393

I tried looking for a good tutorial on reducing repo size, but found none. How do I reduce my repo size...it's about 10 MB, but the thing is Heroku only allows 50 MB and I'm no where near finished developing my app.

I added the usual suspects (log, vendor, doc etc) to .gitignore already. Although I only added .gitignore recently.

Any suggestions?

Venkat
  • 2,549
  • 2
  • 28
  • 61
sent-hil
  • 18,635
  • 16
  • 56
  • 74
  • 1
    I just did and it brought it down to 2.2 mb...thanks a lot! Although that didn't seem to reduce the repo size on Heroku..hmm – sent-hil Jan 22 '10 at 11:16
  • 11
    Push it using --force. It will overwrite the contents even if there was no change (no new commits, etc.) – Marcin Gil Jan 22 '10 at 11:21
  • 1
    @MarcinGil - Below, VonC states you need access to the server to clean the remote server (if I am parsing it correctly). – jww Jun 16 '16 at 11:34
  • 2
    Just a comment to help other readers if they don't know what to add to the `.gitignore`, there is a nice service at gitignore.io that will help you set up a good `.gitignore` based on your dev environment. – Blairg23 Jan 15 '17 at 22:27

4 Answers4

465

Update Feb. 2021, eleven years later: the new git maintenance command (man page) should supersede git gc, and can be scheduled.
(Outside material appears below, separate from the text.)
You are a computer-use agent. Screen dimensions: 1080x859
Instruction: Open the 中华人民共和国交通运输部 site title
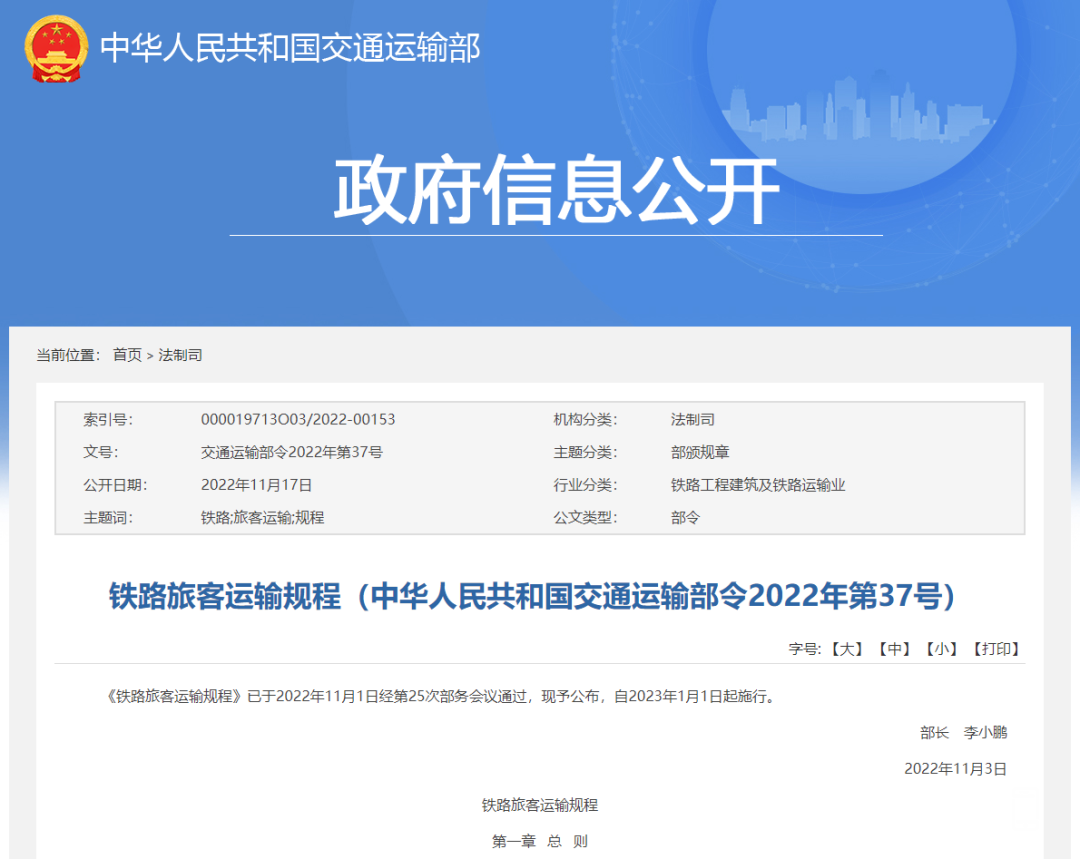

Original: git gc --aggressive is one way to force the prune process to take place (to be sure: git gc --aggressive --prune=now). You have other commands to clean the repo too. Don't forget though, sometimes git gc alone can increase the size of the repo!

It can be also used after a filter-branch, to mark some directories to be removed from the history (with a further gain of space); see here. But that means nobody is pulling from your public repo. filter-branch can keep backup refs in .git/refs/original, so that directory can be cleaned too.

Finally, as mentioned in this comment and this question; cleaning the reflog can help:

git reflog expire --all --expire=now
git gc --prune=now --aggressive

An even more complete, and possibly dangerous, solution is to remove unused objects from a git repository


Note that git filter-repo now (Git 2.24+, Q4 2019) replaces the obsolete git filter-branch or BFG: it is a python-based tool, to be installed first.

Joe suggests:

# Find the largest files in .git:
git rev-list --objects --all | grep -f <(git verify-pack -v  .git/objects/pack/*.idx| sort -k 3 -n | cut -f 1 -d " " | tail -10)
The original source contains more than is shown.